Happy New Year Fellow Nigerians.
I find it hard to believe that we survived the hardship of 2014. From boko haram, to Ebola, Doctors’ strike, Lagos traffic (now a natural disaster in its own right), the diarisgod video, building collapse (even while you’re in church), increase in price of food stuff (including pure water), bad leadership (endorsed and exemplified by Jonah) et al. If you are alive to see this new year you have every reason to be grateful.
I am not a prophet of doom, even though doom sells very much here in Nigeria where things tend to go from bad to worse. I’m sure you remember vividly how all sorts were predicted this time last year, and how the deadly Ebola was left out. I guess the virus came with a vengeance because it was not mentioned early in the year.
Let me quickly share a few prophecies for the new year.
1. The Man Who Appointed The Chairman of INEC Will Win The Presidential Election.
If you are familiar with how INEC conducts elections you may skip this paragraph. If you’re not I’ll help you. Can you imagine a member of the Lagos State House of Assembly being held by LASTMA officials for a traffic offense? That’s absolutely impossible. How can an official arrest the man who drafted the laws that gave him a job and pays his bills in this Nigeria that jobs are scarce?
As you know I am a Nigerian, and characteristically plagued with a short memory, so I cannot remember exactly who appointed the INEC Chairman.
2. Nigeria Will Not Split In 2015.
The reason is simple – Crude oil is thicker than blood. Nothing unites Nigerians better than crude oil revenue does, not even tribal sentiments or the Premier League. You can imagine that a comatose state like Borno still receives its monthly allocation from the Federation account. In fact the Governor who should have resigned amid the state of emergency, is actually campaigning for a second term in office.
3. There Will Be War In The North East.
The President will escalate his military offensive against boko haram in the North East, so will the Government of Cameroun. The sponsors of boko haram who benefit from the tension will have to make a choice between spending their money on election campaigns or to sponsor terrorism. They’ll choose the former and make insurgency a community project with the weaker but more diffuse boko haram as pace setters.
4. Amaechi And Jonah Will Reconcile.
Jonah (a.k.a King Nebuchadnezzar) is quick to forgive. You remember how he asked Alams to go and sin no more. Besides, Amaechi doesn’t feel so much welcome in his new clique even though he’s tried to prove his loyalty by making outrageous statements against Jonah.
5. Life Will Be Hard.
This particular prophecy is now an annual prophecy. So I just thought to include it in my list, and I trust that Aunty Ngozi with her out-of-touch-with-reality economic policies will ensure that it comes to pass.
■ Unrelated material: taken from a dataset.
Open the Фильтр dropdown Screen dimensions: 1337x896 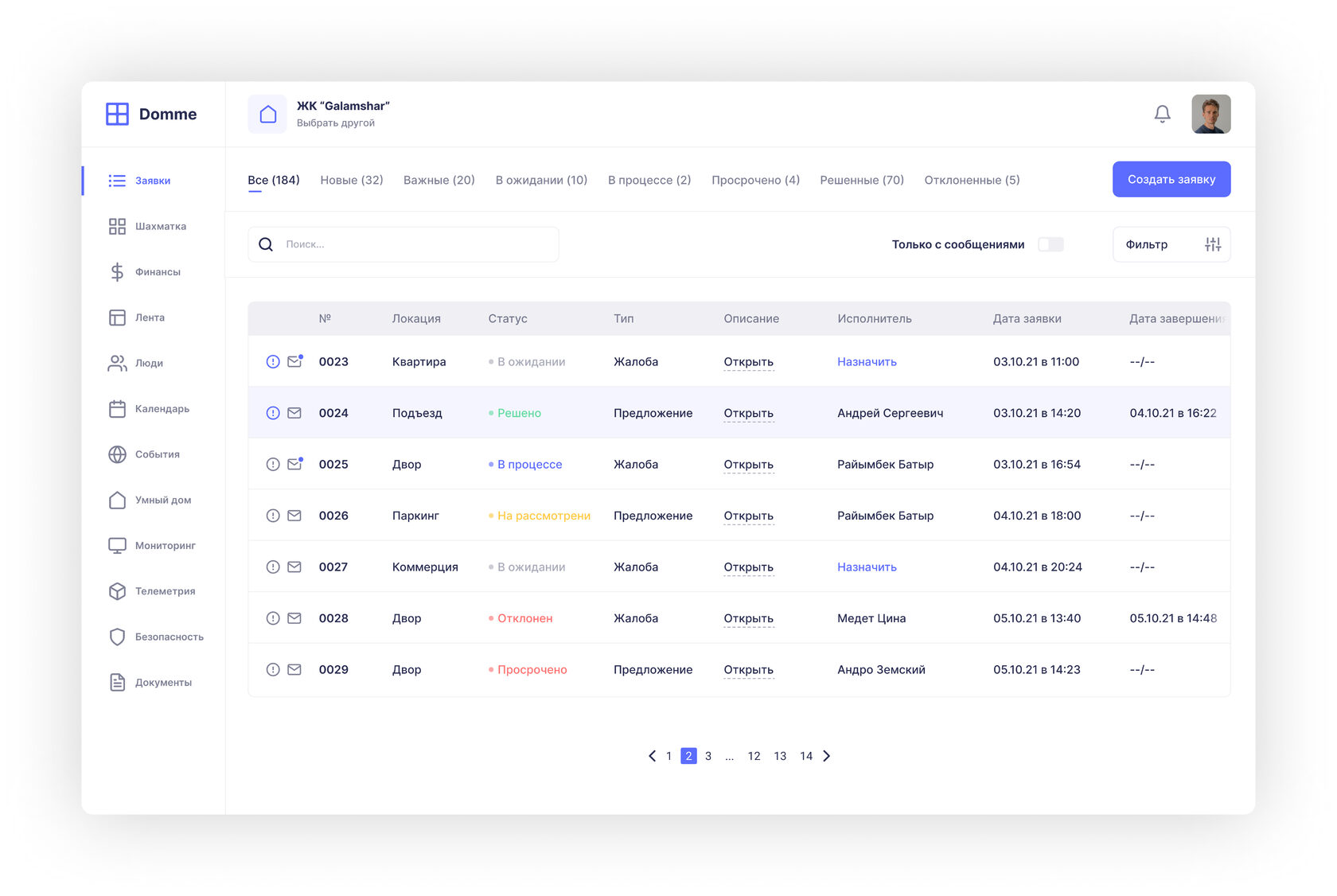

6. The Exchange Rate Will Fall.
Oil price is currently at $57 per barrel, Nigeria’s 2015 budget oil bench mark is at $65 per barrel. This means we’ll run a deficit budget this year – assuming the budget is even passed early, say before the end of january. If you add that to the fact that we import more than we export, then a dollar may be equivalent to N250 by july.
The Federal Government has not at any time been able to fulfill its obligations to Nigerians, but now it has a cogent excuse to fail in its duty – slumped oil price.
7. Chibok Girls.
8. Doctors Will Go on Strike.
Abeg, body no b firewood. After working tirelessly for some months, they’ll pick a few weeks sometime in the 3rd quarter, make some impossible demands from the government, declare a strike afterwards, then its time to turn up. So if you plan to fall sick this year, you have now or after the 3rd quarter.
9. There Will Be No Harmattan Season This year.
The Harmattan Season which should begin around the end of November, now chills till the end of December before it shows up. It will over-chill this year and appear by the first week of January 2016.
You may not appreciate this prophecy until you wake up on Christmas day to notice that the sky is cloudy and its about to rain heavily.
I just pity my ‘I Just Got Back’ folks who like to form like Harmattan is the fake version of Winter.
10. The Super Eagles Will Not Be at AFCON 2015.
Before nko? I am even of the opinion that the team be disbanded and subsequently banned.
A prophet is without honour in his own country, and you may not believe these prophecies because they are from me, until you see them come to pass.
However, if any of them goes unfulfilled, know that my fervent prayers averted it.